2010 yapımı ve bu filmin yönetmeni olan Mitulescu’nun yapımcılığına ve senaristliğine katkıda bulunduğu “Eu Cand Vreau Sa Fluier, Fluier – Islık Çalmak İstersem, Çalarım” filminde olduğu gibi burada da başrolleri genç oyuncular George Pistereanu ve Ada Condeescu paylaşıyorlar ve “aşk çocuğu” rolündeki Pistereanu daha kontrollü, aşık olduğu genç kız rolündeki Condeescu ise daha gösterişli bir oyunculuk ile işlerini hakkı ile yapıyorlar. Aslında Pistereanu’nun oyunu filmin genel havasını anlatmak için en doğru araç olarak kullanılabilir. Trajik sahnelere, yoğun dramatik anlara ve kısaca seyircinin duygularını teşvik etmeye hayli müsait olan hikâye ve bu hikâyeyi karşımıza taşıyan yönetim biçimi tüm bunlardan özenle kaçınıyor ve nerede ise belgesele yakın bir tarzla ve”soğuk” bir anlatımla getiriyor karşımıza karakterlerin yaşadıklarını. Tıpkı Pistereanu’nun oyunu gibi oldukça kontrollü olarak nitelendirilebilecek bu anlatım filmin bir yandan en güçlü yanlarından biri ama öte yandan ne olursa olsun dramatik bir hikâyenin seyirciye geçirilmesi için gerekli olan unsurlardan yoksun bırakması ile filmin çekiciliğini azalttığını da kabul etmek gerek bu tercihin. İç çekimlerde ve gece sahnelerindeki dış çekimlerde doğal ışığın kullanılması nedeni ile filmin karanlık bir yanı da var ve bu karanlık da benzer şekilde hem filmin havasına katkıda bulunuyor hem de az önce bahsettiğim soğuk anlatım nedeni ile filmi zedeliyor bir parça. Hikâyedeki aşkın oluşumu ve gelişimi de sanırım bu tercihler nedeni ile seyirciye yeterince iyi yansıtılamıyor.
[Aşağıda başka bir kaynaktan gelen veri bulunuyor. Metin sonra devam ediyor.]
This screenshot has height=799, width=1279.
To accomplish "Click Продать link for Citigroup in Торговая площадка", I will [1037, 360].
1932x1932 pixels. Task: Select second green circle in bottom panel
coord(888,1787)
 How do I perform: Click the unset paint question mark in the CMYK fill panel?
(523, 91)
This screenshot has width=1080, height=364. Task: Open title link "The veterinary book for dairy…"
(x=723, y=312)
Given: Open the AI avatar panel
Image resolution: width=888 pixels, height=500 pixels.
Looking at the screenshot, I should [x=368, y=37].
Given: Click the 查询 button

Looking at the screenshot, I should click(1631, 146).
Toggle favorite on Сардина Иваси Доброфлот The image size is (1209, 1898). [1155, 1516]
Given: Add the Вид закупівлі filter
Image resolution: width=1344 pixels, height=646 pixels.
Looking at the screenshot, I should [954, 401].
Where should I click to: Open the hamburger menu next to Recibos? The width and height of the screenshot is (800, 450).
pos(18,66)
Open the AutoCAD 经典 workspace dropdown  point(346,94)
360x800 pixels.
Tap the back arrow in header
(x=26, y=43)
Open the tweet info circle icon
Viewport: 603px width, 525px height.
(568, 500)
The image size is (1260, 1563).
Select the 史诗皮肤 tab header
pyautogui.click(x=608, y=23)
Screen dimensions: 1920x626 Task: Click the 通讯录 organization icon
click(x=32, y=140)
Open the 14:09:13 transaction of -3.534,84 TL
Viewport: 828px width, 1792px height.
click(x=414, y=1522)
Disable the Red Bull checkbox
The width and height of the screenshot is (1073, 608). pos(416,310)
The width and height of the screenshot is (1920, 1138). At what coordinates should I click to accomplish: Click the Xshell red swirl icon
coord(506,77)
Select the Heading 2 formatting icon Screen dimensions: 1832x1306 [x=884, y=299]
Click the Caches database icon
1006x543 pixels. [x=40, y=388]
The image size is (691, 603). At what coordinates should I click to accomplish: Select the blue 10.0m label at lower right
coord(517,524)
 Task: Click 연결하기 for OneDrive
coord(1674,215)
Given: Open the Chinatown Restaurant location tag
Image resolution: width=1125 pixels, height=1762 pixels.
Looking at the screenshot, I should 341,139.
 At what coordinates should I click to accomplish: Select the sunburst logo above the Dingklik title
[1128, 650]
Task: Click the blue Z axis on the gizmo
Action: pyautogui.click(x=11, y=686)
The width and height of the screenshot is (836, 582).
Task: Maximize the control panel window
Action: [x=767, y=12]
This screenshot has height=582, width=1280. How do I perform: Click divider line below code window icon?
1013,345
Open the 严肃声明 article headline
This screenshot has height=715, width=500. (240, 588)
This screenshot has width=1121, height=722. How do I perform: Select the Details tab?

Filmin iki baş oyuncusunun uyumundan da yararlanarak seyirciye sağladığı hayli başarılı yanları da var. Günlük hayatın içinden birebir çekilip alınmış gibi görünen diyaloglar, gerçekçiliği tartışma ötesi sahneler ve işte tam da bu gerçekçiliğe yakışır finali ile film Romanya sinemasının son dönemdeki ilgiyi hak eden örnekleri arasına girmeyi başarıyor. Aşkın iki karakterimizi “doğru” yola çekmesi veya seyirciyi kolayca etkileyebilecek trajik sonlara neden olması gibi kolaycı yaklaşımlardan akıllıca kaçınılan bu final, hikâyenin tümü ile de çok uyumlu; ne bir çözüm sunuyor film ne de bir ders/mesaj vermenin peşine düşüyor. Hayat nasılsa hikâye de öyle ilerliyor ve seyircide bıraktığı buruk bir tat ile finale kadar sakındığı vuruculuğu da (ama elbette yine soğuk bir tavır ile) sağlamış oluyor filmimiz. Kahramanımızın film boyunca bir parça fazla gösterilmiş olan motosiklet yolculukları da bu final ile birlikte bir sembolik anlam taşıyor belki de; tehlikeli bir şekilde araba kullanmaktan kaçınmayan genç adamın finalde motosikletine kaskını takarak binmesini aşkın yolunu açtığı bir sakınma ve koruma duygusuna vermek gerekiyor sanırım. Romanya’nın tatil yöresi olarak bilinen Köstence’de geçen film bir yandan yoksulluk manzaralarını sergilerken ve tüm karakterlerinin seçimlerinde paranın nasıl egemen bir değer olduğunun altını çizerken, öte yandan pahalı arabalar ile toplumdaki dengesizliği de göstermeye çalışıyor.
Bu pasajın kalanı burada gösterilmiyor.